General procedure for the preparation of N-(5,6-diphenyl-1,2,4-triazin-3-yl)-4-aryl-5-benzoylamino-1,3-diphenyl-2-pyrazoline-5-carbohydrazides (6a,b).

Each of compounds 5a,b (1 mmol) was added to a solution of compound 2 (1 mmol) in toluene (10 mL). The reaction mixture was then heated under reflux for 11/2 hour, concentrated, and diluted with petroleum ether (bp. 40-60 °C). After decantation, the residue obtained was boiled in ethanol (5 mL), filtered, and cooled. The formed precipitate was collected by filtration and recrystallized from ethanol giving colorless crystals of 6a,b.
N-(5,6-Diphenyl-1,2,4-triazin-3-yl)-5-benzoylamino-1,3,4-triphenyl-2-pyrazoline-5-carbohydrazide (6a).

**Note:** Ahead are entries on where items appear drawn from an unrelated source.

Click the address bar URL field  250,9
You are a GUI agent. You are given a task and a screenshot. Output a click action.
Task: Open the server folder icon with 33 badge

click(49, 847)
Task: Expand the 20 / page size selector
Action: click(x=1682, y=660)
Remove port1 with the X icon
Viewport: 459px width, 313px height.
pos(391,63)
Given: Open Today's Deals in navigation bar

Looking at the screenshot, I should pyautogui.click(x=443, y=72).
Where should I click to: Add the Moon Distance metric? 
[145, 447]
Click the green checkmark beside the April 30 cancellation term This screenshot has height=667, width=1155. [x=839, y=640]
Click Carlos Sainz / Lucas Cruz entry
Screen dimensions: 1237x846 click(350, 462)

Using the general procedure, 5a gave 6a (73%); mp. 218-219°C; IR (cm-1): 3405, 3277 (NH str.), 3063, 3038 (aromatic CH str.), 2922, 2866, 2855 (pyrazolinyl aliphatic CH str.), 1709 (hydrazide C=O str.), 1685 (amide C=O str.), 1627 (C=N str.), 1601 (aromatic C=C str.), 1505, 1480 (NH bend.), 1365, 1312, 1283, 1251 (C-N str.), 762, 697 (aromatic CH bend.); 1H-NMR (DMSO-d6) δ 11.31, 10.31 [2s, 2H (exch.), hydrazide NHNH], 7.72 [s, 1H (exch.), amide NH], 7.57-6.82 (m, 30H, ArH's), 5.64 (s, 1H, pyrazolinyl CH); 13C-NMR (DMSO-d6) δ 171.5, 164.8 (C=O), 157, 152, 146.5, 142.5 (C=N), 136.2, 134.6, 132.2, 131.5 (aromatic C), 130.5, 129.5, 129.4, 128.7, 128.6, 128.5, 128.2, 127.6, 127.3, 127.2, 127.0. 126.2 (aromatic CH), 81.6 (pyrazolinyl C), 63.5 (pyrazolinyl CH); Anal. for C44H34N8O2 Calcd.: C, 74.77; H, 4.85; N, 15.85. Found: C, 74.60; H, 5.00, N, 15.70.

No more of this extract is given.